Space Command Launches in Colorado Springs
/Colorado, we have lift-off.
Yesterday, September 9, the U.S. Space Command hosted a ceremony at Peterson Air Force Base in Colorado Springs to recognize the establishment of the country's eleventh combatant command.
"This is a different command, built for a different time, built to compete, deter and win in an extremely complex and quickly evolving strategic environment," newly anointed Space Commander General John J. Raymond said at the ceremony at the base, which will temporarily house Space Command headquarters. Combatant commands combine multiple branches of the U.S. military to either focus on a strategic area, like transportation, or on a geographic area, like a continent — or space, as it were.
General John J. Raymond (right) will lead Space Command. U.S.Space Command
The first version of Space Command launched in 1985 at Peterson Air Force Base but was closed in 2002 as the U.S. began to focus its military might on ensuring homeland security and fighting foreign terrorist organizations.
Although the homeland security and terrorist threats remain, the Space Command ceremony today included a reference to the Cold War.
"It's not an overstatement to say that we're at another Sputnik moment," General Joseph F. Dunford Jr., chairman of the Joint Chiefs of Staff, said during the ceremony in reference to the Soviet Union sending the first satellite into space, in 1957. "And you could argue that the stakes are much higher than they were in the late 1950s and early 1960s."

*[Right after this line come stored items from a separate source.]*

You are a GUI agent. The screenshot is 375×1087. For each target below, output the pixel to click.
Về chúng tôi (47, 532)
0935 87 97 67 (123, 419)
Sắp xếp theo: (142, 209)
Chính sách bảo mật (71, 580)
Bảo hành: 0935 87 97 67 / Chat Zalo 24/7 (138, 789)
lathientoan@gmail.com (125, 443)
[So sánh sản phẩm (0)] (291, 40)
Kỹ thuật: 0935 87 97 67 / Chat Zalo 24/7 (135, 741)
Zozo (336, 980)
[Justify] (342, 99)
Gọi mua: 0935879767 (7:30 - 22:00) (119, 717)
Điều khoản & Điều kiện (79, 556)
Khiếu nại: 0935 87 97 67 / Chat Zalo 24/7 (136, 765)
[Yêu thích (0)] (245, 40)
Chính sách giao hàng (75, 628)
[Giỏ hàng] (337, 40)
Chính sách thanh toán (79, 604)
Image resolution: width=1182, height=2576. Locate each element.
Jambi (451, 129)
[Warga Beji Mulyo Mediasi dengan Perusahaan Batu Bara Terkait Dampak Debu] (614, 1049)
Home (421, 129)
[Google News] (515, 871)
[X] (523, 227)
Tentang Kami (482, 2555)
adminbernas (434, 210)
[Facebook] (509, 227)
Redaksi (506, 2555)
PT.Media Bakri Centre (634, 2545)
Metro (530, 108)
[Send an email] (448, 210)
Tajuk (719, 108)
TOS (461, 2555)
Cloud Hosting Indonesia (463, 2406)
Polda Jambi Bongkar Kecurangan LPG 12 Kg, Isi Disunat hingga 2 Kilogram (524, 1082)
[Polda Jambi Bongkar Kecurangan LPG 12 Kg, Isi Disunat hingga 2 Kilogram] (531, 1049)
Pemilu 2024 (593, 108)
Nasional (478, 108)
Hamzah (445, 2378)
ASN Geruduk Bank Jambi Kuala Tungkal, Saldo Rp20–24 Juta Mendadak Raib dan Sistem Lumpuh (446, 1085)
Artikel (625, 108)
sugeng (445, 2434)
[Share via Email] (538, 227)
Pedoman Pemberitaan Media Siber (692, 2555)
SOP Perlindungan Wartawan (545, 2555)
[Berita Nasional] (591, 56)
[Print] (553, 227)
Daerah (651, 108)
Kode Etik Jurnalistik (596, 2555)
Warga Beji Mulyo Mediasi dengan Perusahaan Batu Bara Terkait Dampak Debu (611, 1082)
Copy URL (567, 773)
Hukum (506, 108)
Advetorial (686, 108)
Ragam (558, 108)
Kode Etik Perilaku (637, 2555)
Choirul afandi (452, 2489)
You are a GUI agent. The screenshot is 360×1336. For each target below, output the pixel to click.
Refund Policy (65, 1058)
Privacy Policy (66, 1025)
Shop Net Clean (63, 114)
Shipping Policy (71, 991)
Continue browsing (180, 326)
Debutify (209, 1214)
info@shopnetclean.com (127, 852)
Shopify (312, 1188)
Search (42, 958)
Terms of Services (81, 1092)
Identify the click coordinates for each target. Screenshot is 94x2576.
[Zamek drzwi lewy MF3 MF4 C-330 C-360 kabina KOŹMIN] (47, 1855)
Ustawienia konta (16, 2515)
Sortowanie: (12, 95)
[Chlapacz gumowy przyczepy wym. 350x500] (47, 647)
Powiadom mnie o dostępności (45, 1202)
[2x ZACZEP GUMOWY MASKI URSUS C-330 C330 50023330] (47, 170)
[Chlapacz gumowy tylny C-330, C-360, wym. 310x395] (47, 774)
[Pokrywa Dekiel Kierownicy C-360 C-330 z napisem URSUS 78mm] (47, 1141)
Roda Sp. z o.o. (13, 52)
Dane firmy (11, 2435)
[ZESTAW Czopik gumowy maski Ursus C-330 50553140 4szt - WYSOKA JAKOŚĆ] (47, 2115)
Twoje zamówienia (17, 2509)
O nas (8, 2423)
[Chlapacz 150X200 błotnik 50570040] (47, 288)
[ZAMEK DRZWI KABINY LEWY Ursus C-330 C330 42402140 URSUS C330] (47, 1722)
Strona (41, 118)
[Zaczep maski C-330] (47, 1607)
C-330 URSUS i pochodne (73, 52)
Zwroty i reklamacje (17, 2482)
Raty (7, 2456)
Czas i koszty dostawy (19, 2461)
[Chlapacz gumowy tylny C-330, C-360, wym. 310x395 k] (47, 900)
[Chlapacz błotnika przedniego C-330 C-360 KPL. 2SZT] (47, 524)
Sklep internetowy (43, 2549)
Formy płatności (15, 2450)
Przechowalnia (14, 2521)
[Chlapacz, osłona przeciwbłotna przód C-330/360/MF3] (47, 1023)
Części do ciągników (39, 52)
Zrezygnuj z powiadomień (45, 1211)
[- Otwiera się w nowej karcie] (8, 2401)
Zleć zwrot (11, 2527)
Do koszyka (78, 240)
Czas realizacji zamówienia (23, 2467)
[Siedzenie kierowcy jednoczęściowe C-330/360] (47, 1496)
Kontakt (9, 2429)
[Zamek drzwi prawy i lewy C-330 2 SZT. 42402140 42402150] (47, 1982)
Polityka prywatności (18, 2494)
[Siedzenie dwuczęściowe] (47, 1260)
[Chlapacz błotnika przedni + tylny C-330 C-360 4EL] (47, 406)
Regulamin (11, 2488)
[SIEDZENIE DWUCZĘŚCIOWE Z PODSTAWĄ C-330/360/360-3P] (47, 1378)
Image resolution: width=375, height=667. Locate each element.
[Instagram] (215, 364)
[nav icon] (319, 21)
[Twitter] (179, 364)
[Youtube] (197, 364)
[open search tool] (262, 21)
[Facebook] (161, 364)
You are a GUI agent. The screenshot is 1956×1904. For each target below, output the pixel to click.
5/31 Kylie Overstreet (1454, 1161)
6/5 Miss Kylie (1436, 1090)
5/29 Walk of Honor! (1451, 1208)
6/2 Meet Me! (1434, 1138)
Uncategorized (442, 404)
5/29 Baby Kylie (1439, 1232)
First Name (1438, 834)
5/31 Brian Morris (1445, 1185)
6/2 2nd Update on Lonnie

Dunford, who is the highest-ranking military officer in the U.S., painted a somewhat bleak picture of the threats faced by the United States. "We're once again in an era of great power competition," he said. "The competitive advantage that we enjoyed after the Cold War has also eroded."
He cited Russia and China as the two main threats in space, acknowledging North Korea and Iran as lesser but still significant threats.
Raymond laid out the four areas of focus for Space Command: deterrence, the defense of U.S. and allied interests, the delivery of space combat power, and the development of ready and lethal space forces, noting that deterrence is the priority.
"We do not want to fight a fight that extends into space," Raymond said.
Senators Michael Bennet and Cory Gardner and Governor Jared Polis are asking the Trump administration to permanently establish Space Command in Colorado. (California and Alabama each have a base in the running for the permanent headquarters.)
It should be noted that Space Command is not the same as Space Force, the proposed futuristic astronaut war-fighting force that the Trump administration is pushing. Whereas Space Command has bipartisan support and backing from defense-industry stakeholders, Space Force has received major pushback from prominent defense experts for being a potential massive waste of money.